Stored data entries
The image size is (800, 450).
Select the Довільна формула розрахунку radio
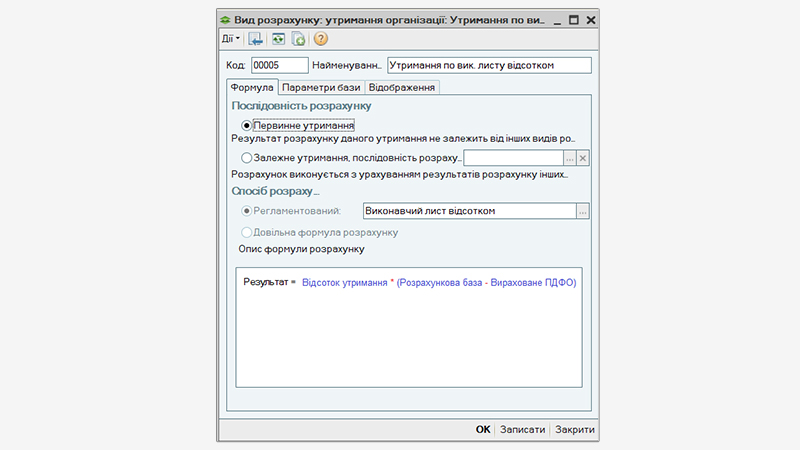[x=246, y=232]
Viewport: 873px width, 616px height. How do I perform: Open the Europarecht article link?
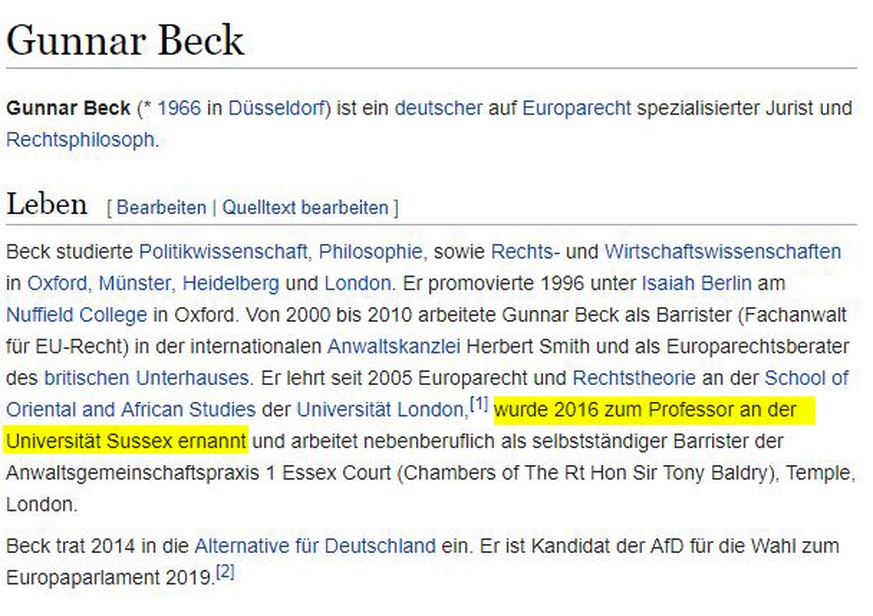577,107
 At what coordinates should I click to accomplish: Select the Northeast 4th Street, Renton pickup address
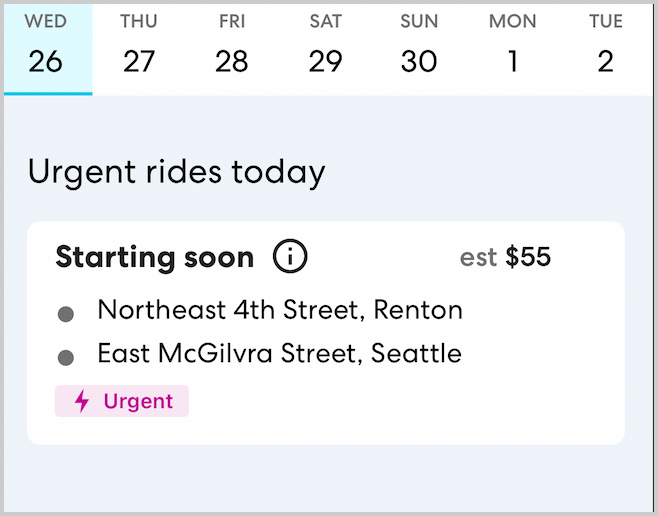280,310
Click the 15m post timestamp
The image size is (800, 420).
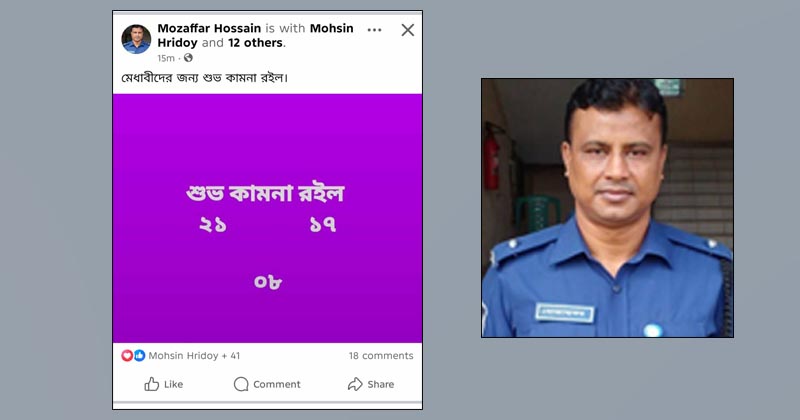[166, 58]
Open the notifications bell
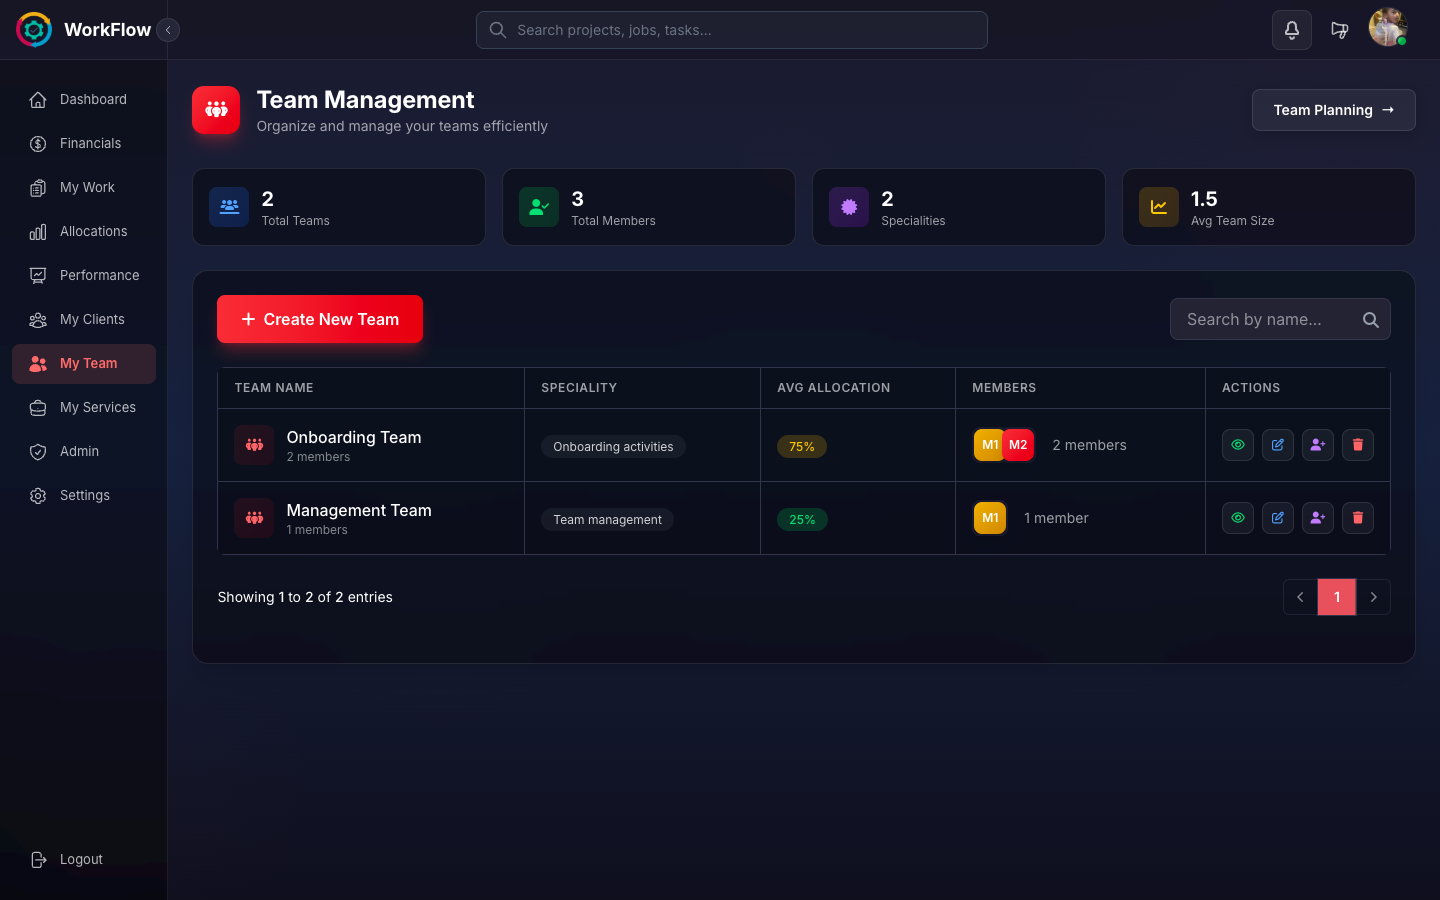This screenshot has width=1440, height=900. 1291,30
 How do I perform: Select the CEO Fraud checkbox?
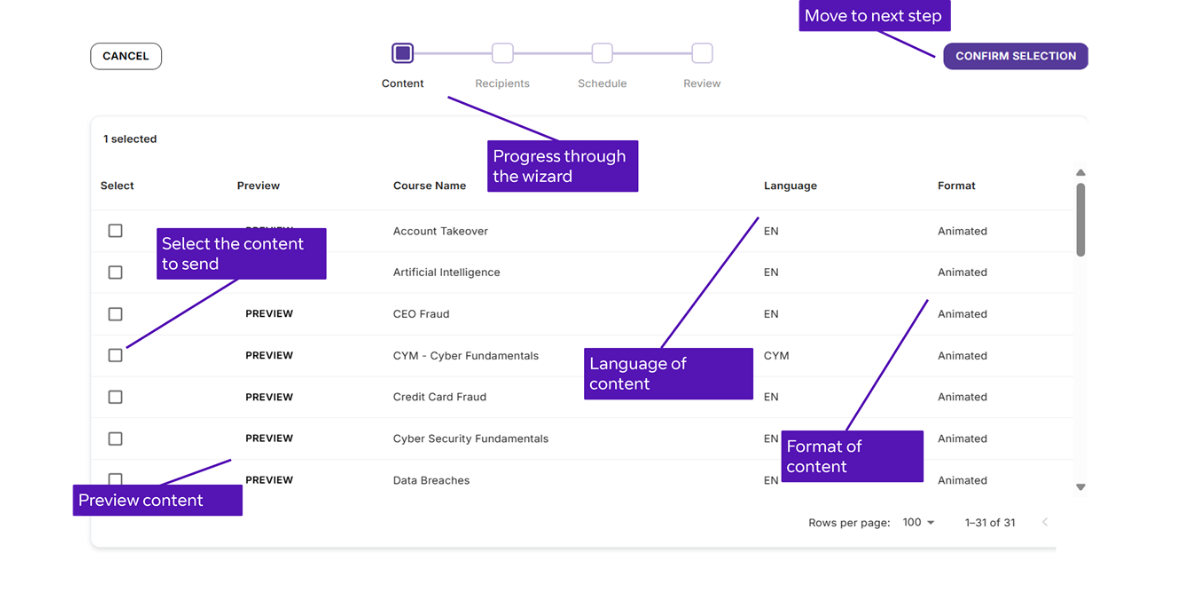(x=115, y=313)
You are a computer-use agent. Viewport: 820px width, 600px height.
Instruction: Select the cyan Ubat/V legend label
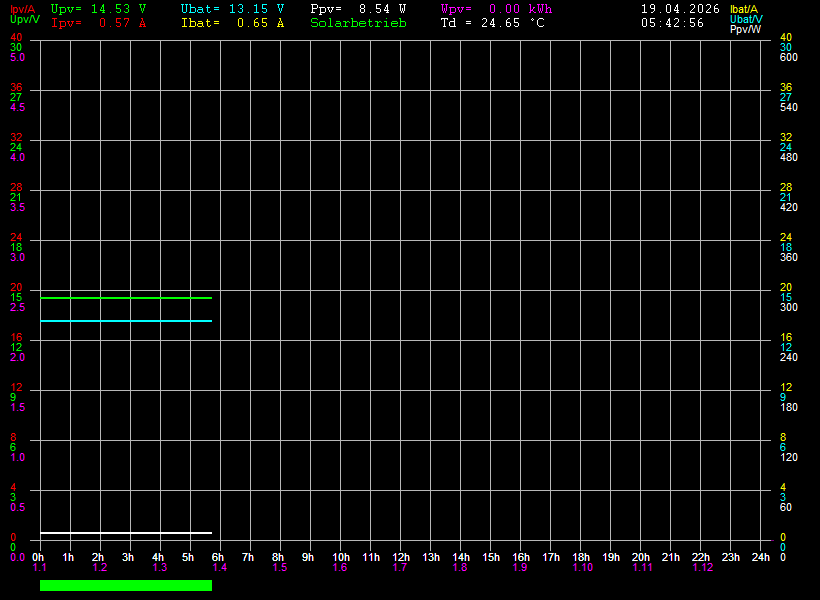tap(746, 19)
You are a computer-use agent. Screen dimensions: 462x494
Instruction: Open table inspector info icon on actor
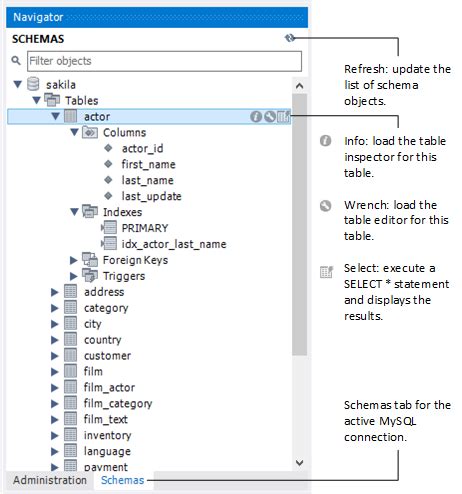click(x=256, y=117)
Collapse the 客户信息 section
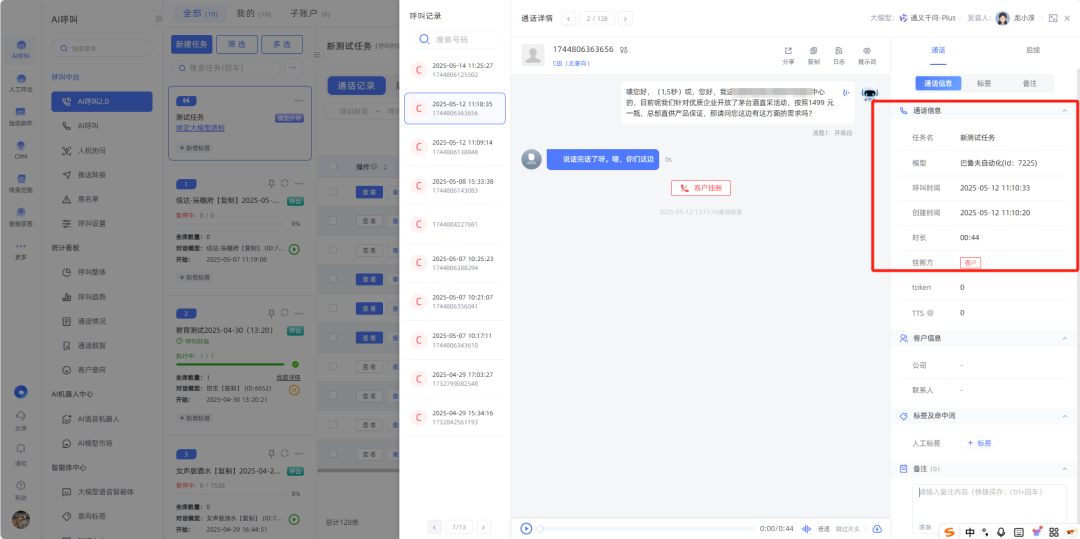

## The problem
Each line above should be returned exactly as it stands, minus any pictures.

## Completed task
The image size is (800, 450).
Select the Довільна формула розрахунку radio
[x=246, y=232]
Viewport: 873px width, 616px height. How do I perform: Open the Europarecht article link?
577,107
 At what coordinates should I click to accomplish: Select the Northeast 4th Street, Renton pickup address
280,310
Click the 15m post timestamp
The image size is (800, 420).
[166, 58]
Open the notifications bell
This screenshot has width=1440, height=900. 1291,30
 How do I perform: Select the CEO Fraud checkbox?
(x=115, y=313)
You are a computer-use agent. Viewport: 820px width, 600px height.
Instruction: Select the cyan Ubat/V legend label
tap(746, 19)
You are a computer-use agent. Screen dimensions: 462x494
Instruction: Open table inspector info icon on actor
click(x=256, y=117)
Collapse the 客户信息 section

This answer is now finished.